Teacher Editing, Part 2

Teacher editing happens in our ESL Young Writers writing workshops just before students prepare the final draft of their personal experience pieces. It is the last of several interventions we make in the students’ writing process. The first intervention is during rehearsal and the second is when students take their finished first drafts to a content conferencing group.

In content conferencing, authors read their work aloud for peer response. Listeners ask questions to resolve any confusion they sense and help authors realize changes that would make their second drafts more effective and clearer. To put everyone on the same playing field of ideas and organization, no one is allowed to comment about anyone’s English at this stage. There’s a real stigma in Sierra Leone about making mistakes in English, and we don’t tolerate such ridicule in our clubs.

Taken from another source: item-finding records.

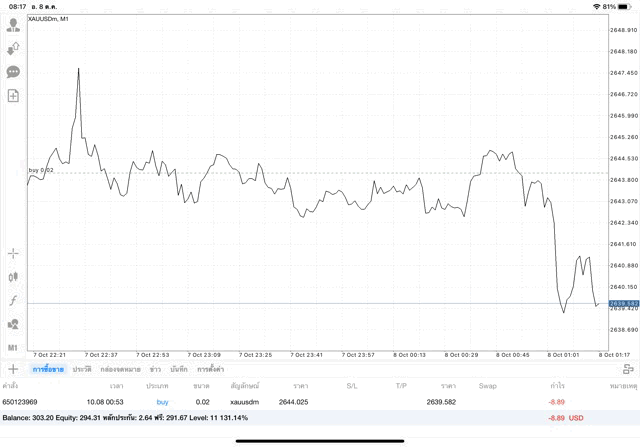
Task: Toggle the bottom panel layout icon
Action: pos(628,369)
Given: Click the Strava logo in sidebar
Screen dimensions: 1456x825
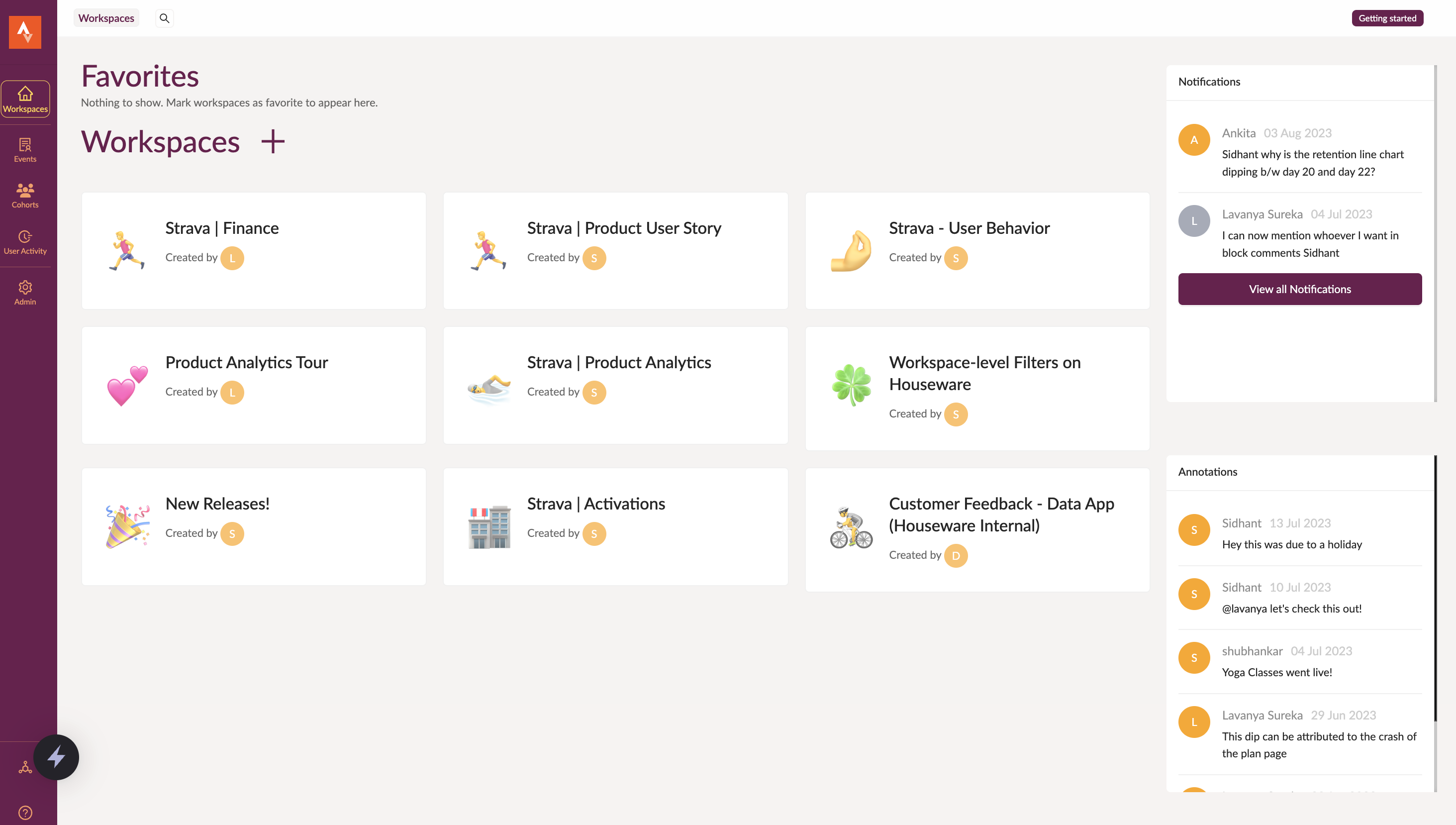Looking at the screenshot, I should point(25,32).
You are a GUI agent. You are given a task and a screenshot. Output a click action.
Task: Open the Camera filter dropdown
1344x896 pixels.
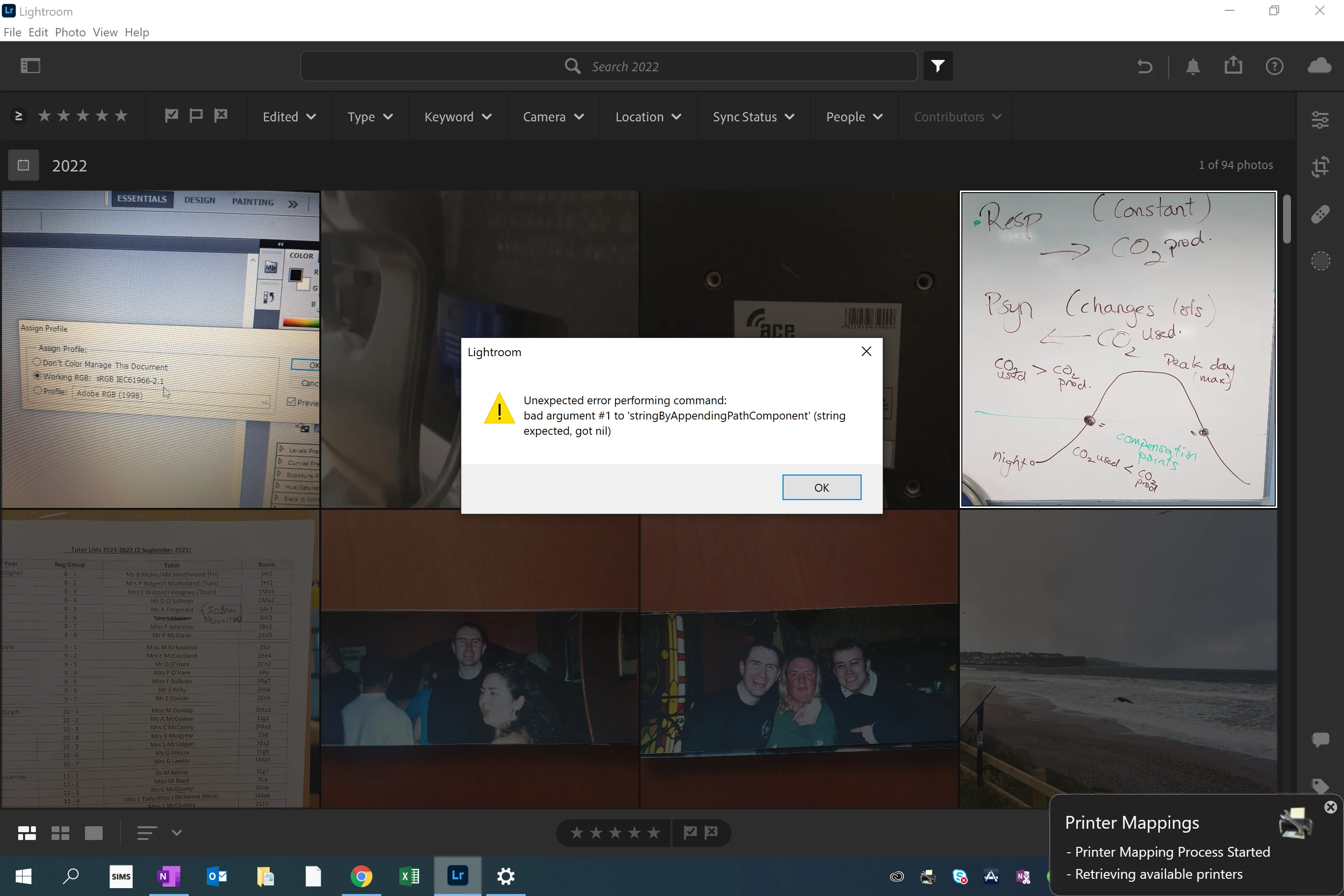tap(553, 116)
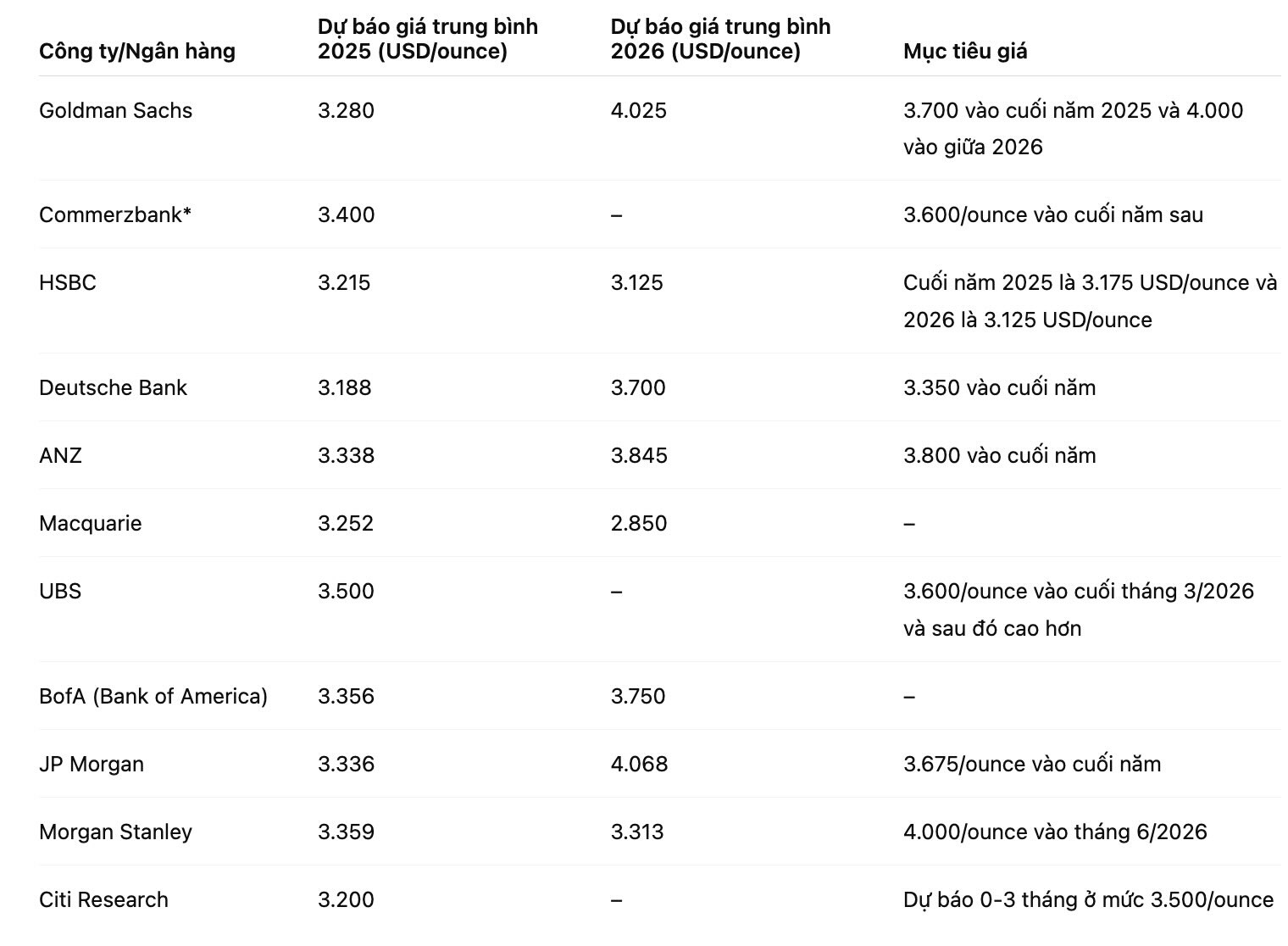1288x946 pixels.
Task: Click the text 3.350 vào cuối năm
Action: [x=1000, y=387]
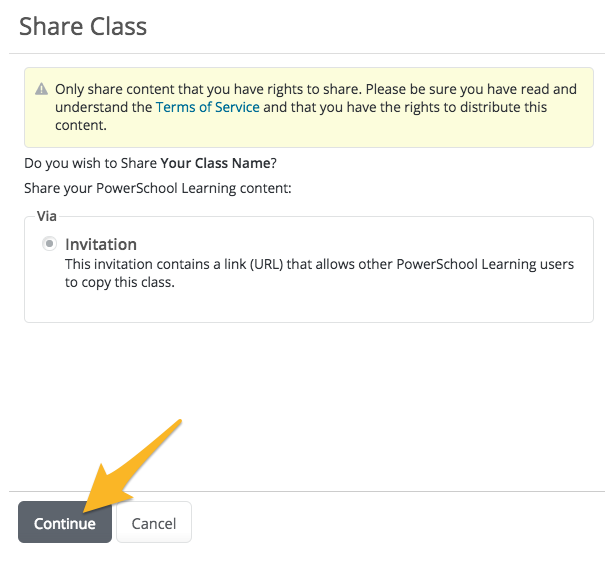
Task: Click the invitation link description text
Action: [319, 273]
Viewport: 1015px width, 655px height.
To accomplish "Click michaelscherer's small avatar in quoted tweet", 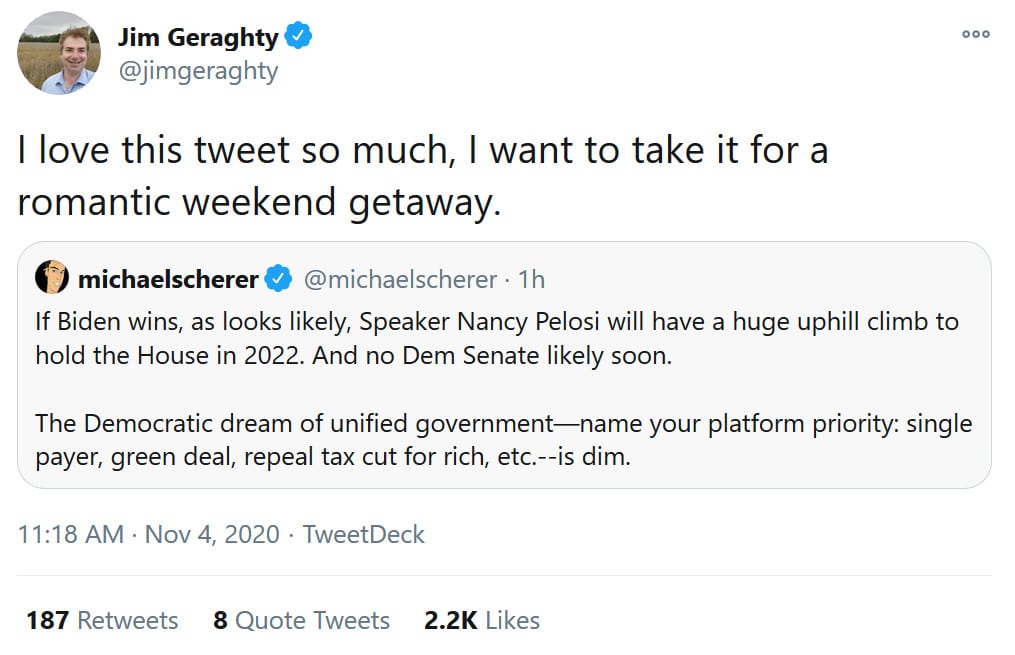I will 52,279.
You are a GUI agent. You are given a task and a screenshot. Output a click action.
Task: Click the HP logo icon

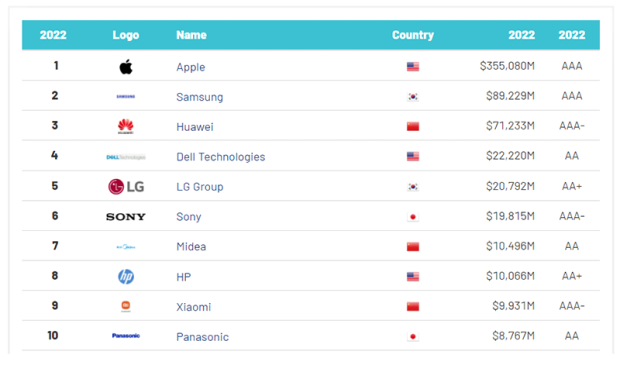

It is the group’s responsibility help authors tell their stories clearly. A facilitator should be present in every content conference to make sure the students are asking “why” and “how” or “I didn’t understand” questions for discussion, rather than flinging out gotchas (What is your father’s name? How many doctors were in the hospital? What time was it?) Once the student discussion has petered out, the facilitator can ask any important questions that the students may not have thought of. The whole interactive process is an extremely important part of the language learning that goes on in the club.

I am coming around to the point made in Part 1, that facilitators feel too much pressure during teacher editing just before the final draft. In trying to edit both storytelling and written devices, they actually pay more attention to mechanical errors such as punctuation and capitalization. Therefore, I think we will move in our Young Writers clubs toward editing grammatical storytelling devices in our content conferences. Facilitators can raise one or two of the following discourse-level language points they hear a need for, and specify the place in the story where they heard this problem(s). The whole group would benefit from a discussion of these factors that affect their oral delivery:

o   Avoid repeating a noun you have recently mentioned—use a pronoun instead.
o   First use indefinite articles (some, a, a lot of) to refer to an unknown object or person; then use a definite article (the) to refer to it.
o   Use sequence-signaling words like later, ago, and before, as well as time expressions like at night and the next morning to make chronology clear.
o   Tell your story in the past tense, primarily.
o   Distinguish the meanings of but, so and and.
o   If you want to use a person’s name in the story, introduce it the first time that person is mentioned and then continue to use the name from then on.
Note that the list contains only discourse-level grammar strategies. They are the glue—the cohesion and coherence—that makes content and organization hang together.  That’s why they belong in a content conference.


Following the content conference, students go on to revision, or writing a second draft that incorporates their changes. Every second draft should go back to the group for a second content conference, to check that the revision happened. Only those Young Writers who have made good strides with revision should move on to self-, peer-, and then an easier teacher editing.